Comments: Substring 0 is the primary match, Substring 1 is the match from the first set of parens in the pattern (if any), etc. If the substring was not found, a -1 is returned.
Example:  
 
include ctx\regex.e

atom pat
pat = RGXcompile ("([0-9]+)\.([0-9]*)")

RGXscan (pat, "x = 23.77")
?RGXstart (0)              -- 5 (start of matched number)
?RGXstart (1)              -- 5 (start of digits before '.')
?RGXstart (2)              -- 8 (start of digits after '.')
See Also:  RGXscan(), RGXend()


RGXend

Syntax: RGXend (integer Substring )
Description: Return the ending index of the found substring number 'Substring' resulting from the last RGXscan() or RGXfind().
Comments: Substring 0 is the primary match, Substring 1 is the match from the first set of parens in the pattern (if any), etc. If the substring was not found, a -1 is returned.
Example:  
 
include ctx\regex.e

atom pat
pat = RGXcompile ("([0-9]+)\.([0-9]*")

RGXscan (pat, "x = 23.77test")
?RGXend (0)              -- 6 (end of matched number)
?RGXend (1)              -- 6 (end of the digits before '.')
?RGXend (2)              -- 9 (end of the digits after '.')
See Also:  RGXscan(), RGXstart()


ReadMe

    Regex is a Euphoria module for doing regular expression searches. It is implemented as a wrapper around the PCRE (Perl-Compatible Regular Expression) library written by:

Philip Hazel <ph10@cam.ac.uk>

The latest release of PCRE is always available from:

ftp://ftp.csx.cam.ac.uk/pub/software/programming/pcre/pcre-xxx.tar.gz

The following licence is taken from the PCRE package: I intend regex to be covered by no more and no less than this.

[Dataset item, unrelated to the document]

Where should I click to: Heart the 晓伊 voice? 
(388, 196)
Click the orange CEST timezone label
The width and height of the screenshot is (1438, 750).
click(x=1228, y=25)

PCRE LICENCE  ------------

    PCRE is a library of functions to support regular expressions whose syntax and semantics are as close as possible to those of the Perl 5 language.

Written by: Philip Hazel <ph10@cam.ac.uk>

University of Cambridge Computing Service,
Cambridge, England. Phone: +44 1223 334714.

Copyright (c) 1997-2000 University of Cambridge

    Permission is granted to anyone to use this software for any purpose on any computer system, and to redistribute it freely, subject to the following restrictions:

1. This software is distributed in the hope that it will be useful, but WITHOUT ANY WARRANTY; without even the implied warranty of MERCHANTABILITY or FITNESS FOR A PARTICULAR PURPOSE.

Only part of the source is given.